Task brief >> Transcribe all of the records precisely as they are presented.

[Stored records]
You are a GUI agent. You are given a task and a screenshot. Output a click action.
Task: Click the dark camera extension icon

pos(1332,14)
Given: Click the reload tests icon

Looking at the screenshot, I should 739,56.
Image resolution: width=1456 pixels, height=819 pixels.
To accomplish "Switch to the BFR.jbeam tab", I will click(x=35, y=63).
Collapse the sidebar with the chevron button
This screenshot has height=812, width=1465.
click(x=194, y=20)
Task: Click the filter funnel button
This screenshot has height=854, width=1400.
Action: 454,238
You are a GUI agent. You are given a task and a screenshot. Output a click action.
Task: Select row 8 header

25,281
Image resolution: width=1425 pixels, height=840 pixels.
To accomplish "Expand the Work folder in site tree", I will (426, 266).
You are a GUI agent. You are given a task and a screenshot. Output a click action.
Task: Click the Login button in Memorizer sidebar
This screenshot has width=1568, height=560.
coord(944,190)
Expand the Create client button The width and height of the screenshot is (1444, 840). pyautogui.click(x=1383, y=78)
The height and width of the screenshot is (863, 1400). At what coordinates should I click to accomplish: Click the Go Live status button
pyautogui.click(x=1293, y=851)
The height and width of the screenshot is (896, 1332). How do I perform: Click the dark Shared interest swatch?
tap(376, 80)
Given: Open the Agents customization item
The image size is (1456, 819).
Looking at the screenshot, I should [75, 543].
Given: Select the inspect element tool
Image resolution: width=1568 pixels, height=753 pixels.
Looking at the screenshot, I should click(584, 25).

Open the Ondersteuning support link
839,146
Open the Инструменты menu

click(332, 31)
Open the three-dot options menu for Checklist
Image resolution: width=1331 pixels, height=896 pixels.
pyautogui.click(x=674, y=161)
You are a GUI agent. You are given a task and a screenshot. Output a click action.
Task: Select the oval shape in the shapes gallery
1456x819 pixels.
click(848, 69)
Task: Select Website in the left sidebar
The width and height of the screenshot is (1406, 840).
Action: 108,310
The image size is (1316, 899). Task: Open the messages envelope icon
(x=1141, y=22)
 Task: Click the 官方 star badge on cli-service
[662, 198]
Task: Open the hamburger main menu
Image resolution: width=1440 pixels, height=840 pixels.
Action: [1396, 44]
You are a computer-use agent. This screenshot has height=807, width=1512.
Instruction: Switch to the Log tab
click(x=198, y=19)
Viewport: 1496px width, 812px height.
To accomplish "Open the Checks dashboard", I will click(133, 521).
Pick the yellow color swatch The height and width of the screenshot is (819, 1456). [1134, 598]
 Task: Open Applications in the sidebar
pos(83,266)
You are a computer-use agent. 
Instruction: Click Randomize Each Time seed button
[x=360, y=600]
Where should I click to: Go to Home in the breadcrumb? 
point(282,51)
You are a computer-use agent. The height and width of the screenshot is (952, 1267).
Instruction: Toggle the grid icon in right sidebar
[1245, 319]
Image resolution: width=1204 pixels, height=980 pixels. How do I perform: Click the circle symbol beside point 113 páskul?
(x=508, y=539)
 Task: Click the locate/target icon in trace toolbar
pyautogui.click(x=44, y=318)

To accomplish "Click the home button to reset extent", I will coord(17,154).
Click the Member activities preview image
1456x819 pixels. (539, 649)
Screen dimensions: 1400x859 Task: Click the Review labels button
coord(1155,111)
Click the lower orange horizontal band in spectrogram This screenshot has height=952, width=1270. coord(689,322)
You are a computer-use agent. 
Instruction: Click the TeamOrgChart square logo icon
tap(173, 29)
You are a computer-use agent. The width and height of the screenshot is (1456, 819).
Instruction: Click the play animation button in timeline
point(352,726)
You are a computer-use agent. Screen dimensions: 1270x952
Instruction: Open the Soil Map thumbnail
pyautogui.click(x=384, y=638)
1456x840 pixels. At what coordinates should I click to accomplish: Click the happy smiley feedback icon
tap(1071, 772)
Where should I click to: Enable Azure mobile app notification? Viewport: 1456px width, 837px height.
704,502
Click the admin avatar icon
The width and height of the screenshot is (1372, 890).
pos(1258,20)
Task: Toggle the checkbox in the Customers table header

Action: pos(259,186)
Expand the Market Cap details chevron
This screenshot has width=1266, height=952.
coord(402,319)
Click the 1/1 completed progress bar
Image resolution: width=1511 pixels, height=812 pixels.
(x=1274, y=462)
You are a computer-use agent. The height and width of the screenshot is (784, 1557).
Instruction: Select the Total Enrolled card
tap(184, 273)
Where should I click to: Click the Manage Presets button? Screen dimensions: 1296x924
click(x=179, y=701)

Answer to this exercise >>
You are a GUI agent. You are given a task and a screenshot. Output a click action.
Task: Click the dark camera extension icon

pos(1332,14)
Given: Click the reload tests icon

Looking at the screenshot, I should 739,56.
Image resolution: width=1456 pixels, height=819 pixels.
To accomplish "Switch to the BFR.jbeam tab", I will click(x=35, y=63).
Collapse the sidebar with the chevron button
This screenshot has height=812, width=1465.
click(x=194, y=20)
Task: Click the filter funnel button
This screenshot has height=854, width=1400.
Action: 454,238
You are a GUI agent. You are given a task and a screenshot. Output a click action.
Task: Select row 8 header

25,281
Image resolution: width=1425 pixels, height=840 pixels.
To accomplish "Expand the Work folder in site tree", I will (426, 266).
You are a GUI agent. You are given a task and a screenshot. Output a click action.
Task: Click the Login button in Memorizer sidebar
This screenshot has width=1568, height=560.
coord(944,190)
Expand the Create client button The width and height of the screenshot is (1444, 840). pyautogui.click(x=1383, y=78)
The height and width of the screenshot is (863, 1400). At what coordinates should I click to accomplish: Click the Go Live status button
pyautogui.click(x=1293, y=851)
The height and width of the screenshot is (896, 1332). How do I perform: Click the dark Shared interest swatch?
tap(376, 80)
Given: Open the Agents customization item
The image size is (1456, 819).
Looking at the screenshot, I should [75, 543].
Given: Select the inspect element tool
Image resolution: width=1568 pixels, height=753 pixels.
Looking at the screenshot, I should click(584, 25).

Open the Ondersteuning support link
839,146
Open the Инструменты menu

click(332, 31)
Open the three-dot options menu for Checklist
Image resolution: width=1331 pixels, height=896 pixels.
pyautogui.click(x=674, y=161)
You are a GUI agent. You are given a task and a screenshot. Output a click action.
Task: Select the oval shape in the shapes gallery
1456x819 pixels.
click(848, 69)
Task: Select Website in the left sidebar
The width and height of the screenshot is (1406, 840).
Action: 108,310
The image size is (1316, 899). Task: Open the messages envelope icon
(x=1141, y=22)
 Task: Click the 官方 star badge on cli-service
[662, 198]
Task: Open the hamburger main menu
Image resolution: width=1440 pixels, height=840 pixels.
Action: [1396, 44]
You are a computer-use agent. This screenshot has height=807, width=1512.
Instruction: Switch to the Log tab
click(x=198, y=19)
Viewport: 1496px width, 812px height.
To accomplish "Open the Checks dashboard", I will click(133, 521).
Pick the yellow color swatch The height and width of the screenshot is (819, 1456). [1134, 598]
 Task: Open Applications in the sidebar
pos(83,266)
You are a computer-use agent. 
Instruction: Click Randomize Each Time seed button
[x=360, y=600]
Where should I click to: Go to Home in the breadcrumb? 
point(282,51)
You are a computer-use agent. The height and width of the screenshot is (952, 1267).
Instruction: Toggle the grid icon in right sidebar
[1245, 319]
Image resolution: width=1204 pixels, height=980 pixels. How do I perform: Click the circle symbol beside point 113 páskul?
(x=508, y=539)
 Task: Click the locate/target icon in trace toolbar
pyautogui.click(x=44, y=318)

To accomplish "Click the home button to reset extent", I will coord(17,154).
Click the Member activities preview image
1456x819 pixels. (539, 649)
Screen dimensions: 1400x859 Task: Click the Review labels button
coord(1155,111)
Click the lower orange horizontal band in spectrogram This screenshot has height=952, width=1270. coord(689,322)
You are a computer-use agent. 
Instruction: Click the TeamOrgChart square logo icon
tap(173, 29)
You are a computer-use agent. The width and height of the screenshot is (1456, 819).
Instruction: Click the play animation button in timeline
point(352,726)
You are a computer-use agent. Screen dimensions: 1270x952
Instruction: Open the Soil Map thumbnail
pyautogui.click(x=384, y=638)
1456x840 pixels. At what coordinates should I click to accomplish: Click the happy smiley feedback icon
tap(1071, 772)
Where should I click to: Enable Azure mobile app notification? Viewport: 1456px width, 837px height.
704,502
Click the admin avatar icon
The width and height of the screenshot is (1372, 890).
pos(1258,20)
Task: Toggle the checkbox in the Customers table header

Action: pos(259,186)
Expand the Market Cap details chevron
This screenshot has width=1266, height=952.
coord(402,319)
Click the 1/1 completed progress bar
Image resolution: width=1511 pixels, height=812 pixels.
(x=1274, y=462)
You are a computer-use agent. The height and width of the screenshot is (784, 1557).
Instruction: Select the Total Enrolled card
tap(184, 273)
Where should I click to: Click the Manage Presets button? Screen dimensions: 1296x924
click(x=179, y=701)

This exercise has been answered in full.